The Financial Ombudsman Service (FOS) has ordered a financial advice firm to compensate a client for failures in pension transfer advice provided over ten years ago.
The FOS said that Insight Financial Associates failed to advise on the suitability of an unregulated overseas property investment when it set up a SIPP for Mr K in 2010.
Mr K had an existing Self-Invested Personal Pension (SIPP) with a mainstream provider worth around £37,000. He met an agent who introduced him to the idea of investing his pension savings in an ‘off-plan’ overseas property in Cape Verde. Mr K agreed to transfer his pension savings into the property and was introduced by the agent to Insight to set up a SIPP.
In 2018, Mr K wanted to sell the investment – but he found out that it was unlikely that the property could be sold. He complained first to Insight and later to the FOS, that the investment was too high risk and unsuitable for him.
Insight claimed that it had only advised on the SIPP to hold the property and not about the suitability of the property investment itself. Insight insisted that Mr K had already decided to buy the property when it was introduced to the firm.
The Ombudsman, Caroline Sterling, upheld Mr K’s complaint. In her decision she said that Financial Conduct Authority (FCA) rules meant that the firm had an obligation to advise on the suitability of the proposed investment. She said that “Mr K’s circumstances do not indicate that he was prepared to lose all his money in the pension scheme or that he could afford to do so. They also didn’t indicate that he was suited to the risks this investment presented.”
Insight was ordered to pay into Mr K’s SIPP to increase its value to the notional value of his previous SIPP had he remained invested. The adviser was also told to pay Mr K £250 for the trouble and upset caused.

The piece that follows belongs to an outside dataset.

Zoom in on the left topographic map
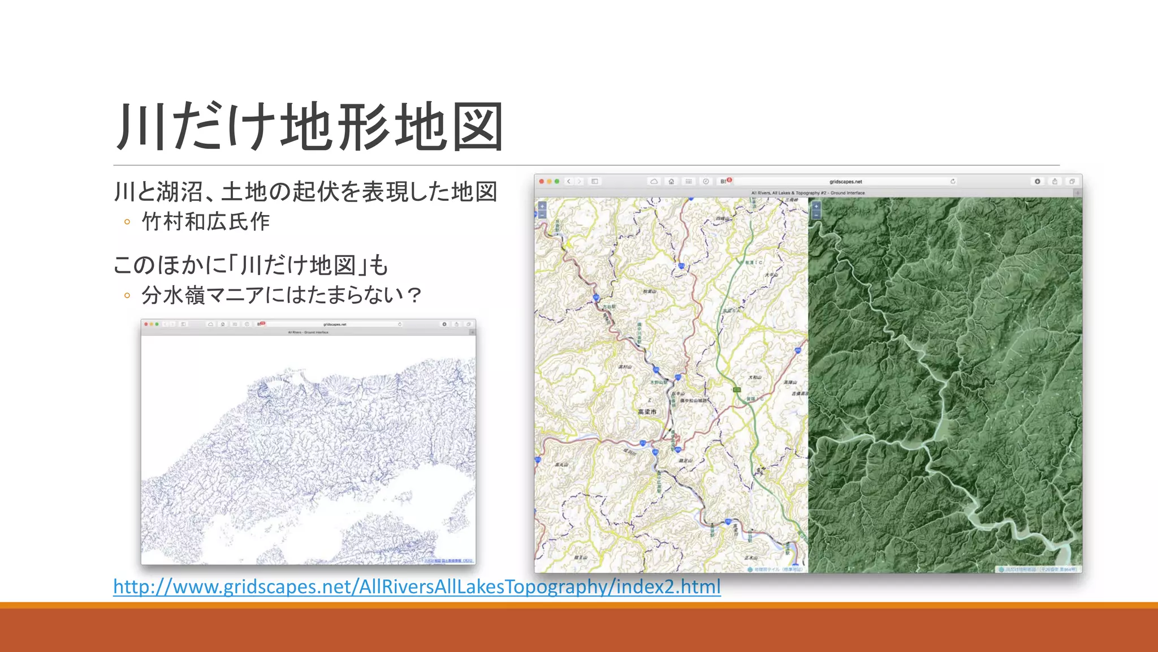The height and width of the screenshot is (652, 1158). 542,206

“This is another instance of the FOS not accepting that a financial firm can limit its participation to one aspect of a transaction,” said James Burgoyne of Brunel Professions. “While this case happened ten years ago, there should be no doubt in advisers’ minds that the FCA and FOS are taking a very close look at pension transfer advice and are penalising advisers who do not reach the required standard.”